Годом раньше несколько американских финансистов объединились, чтобы протянуть линию железной дороги на Запад в забытом Богом краю холмов и болот… Через восемнадцать месяцев деньги закончились, и компаньоны разбежались… Вот тогда-то Гольдер взял дело в свои руки. Привлек капиталы, отправился на место и остался там… Он всегда доводил все до конца…
Гольдер жил вместе с рабочими в бараке, сколоченном из гнилых досок. Начался сезон дождей. Вода сочилась из стен, протекала через дырявую крышу, а когда наступал вечер, с болот прилетали огромные злые комары. Каждый день кто-нибудь умирал от лихорадки. Хоронили по вечерам, чтобы не прерывать работу, и гробы весь день стояли под мокрым, хлопающим на ветру брезентом.
Именно там в один прекрасный день и появилась Глория — в мехах, с накрашенными ногтями, на высоких увязавших в рыхлой земле каблуках.
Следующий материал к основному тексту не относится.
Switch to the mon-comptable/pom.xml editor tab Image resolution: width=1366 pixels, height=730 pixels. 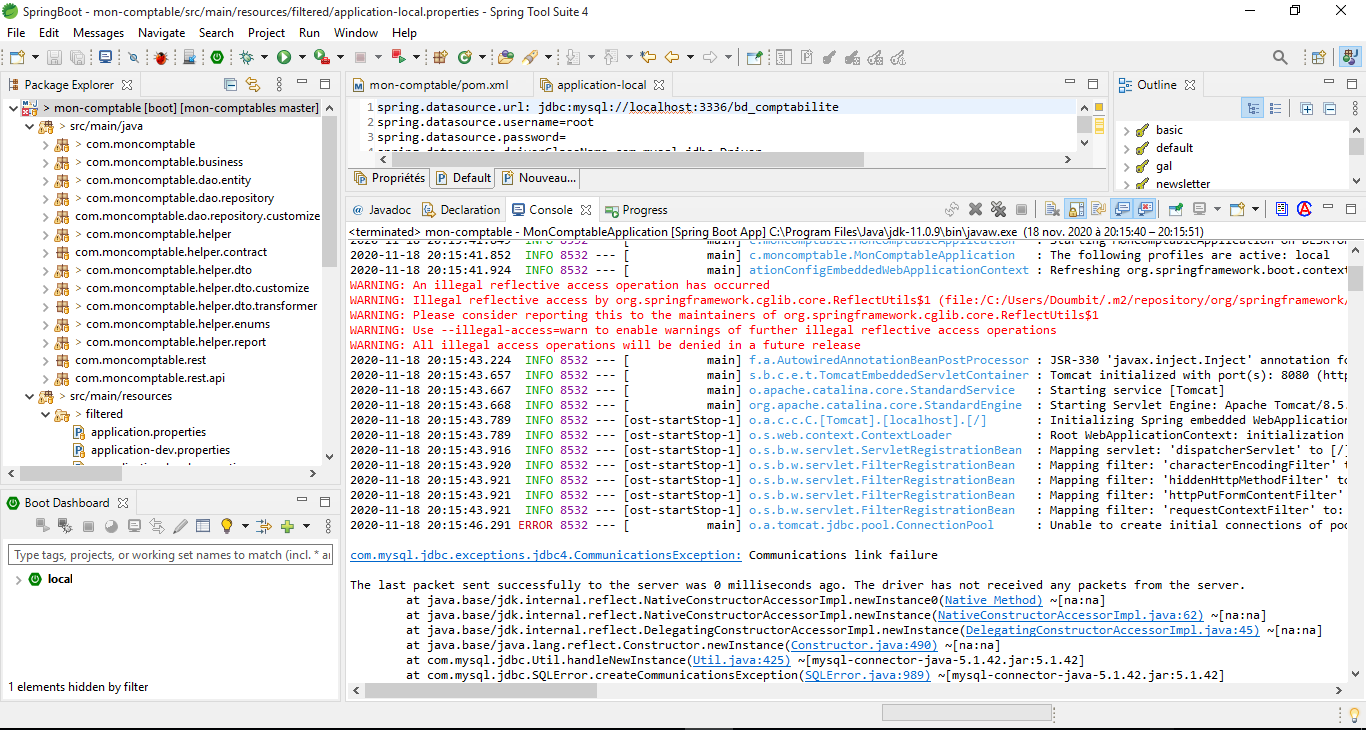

Он помнил, как она приехала, как вошла к нему, как с трудом открыла грязное оконце, и они услышали кваканье лягушек. В тот осенний вечер темно-красное, почти коричневое небо отражалось в болотной жиже… Тот еще пейзаж… Жалкая деревушка… запах заплесневевшего дерева, грязи, воды… Он все твердил: «Ты сошла с ума… Зачем ты приехала? Подхватишь лихорадку… Мне только женщин тут не хватало…»— «Я скучала, — говорила она, — хотела тебя видеть, мы женаты, а живем как чужие, на разных концах света». — «Где ты ляжешь?» — спросил он, подумав, что его складная кровать слишком узкая и жесткая. Что она ответила? Ах да, конечно: «С тобой, Давид…» Бог свидетель — в ту ночь он ее не хотел, был слишком измучен усталостью, работой, недосыпом и лихорадкой… Он с опаской вдыхал забытый запах ее духов и бормотал: «Ты сошла с ума, сошла с ума…», но она лишь теснее прижималась к нему горячим телом и с ненавистью шипела сквозь зубы: «Ты что, совсем ничего не чувствуешь? Перестал быть мужчиной? Тебе не стыдно?..» Неужели он ни о чем не догадывался?.. Гольдер не помнил… Бывает, мы закрываем глаза, отворачиваемся, не хотим видеть… Зачем? Особенно если обстоятельства сильнее нас… А потом все забывается… Той ночью, когда она оттолкнула его от себя усталым жестом наевшегося до отвала животного и уснула, сложив руки крестом, дыша тяжело, как в кошмарном сне, он сел работать. Керосиновая лампа чадила и трещала, лил дождь, под окнами орали лягушки.
Через несколько дней она уехала. В тот год родилась Джойс… само собой разумеется…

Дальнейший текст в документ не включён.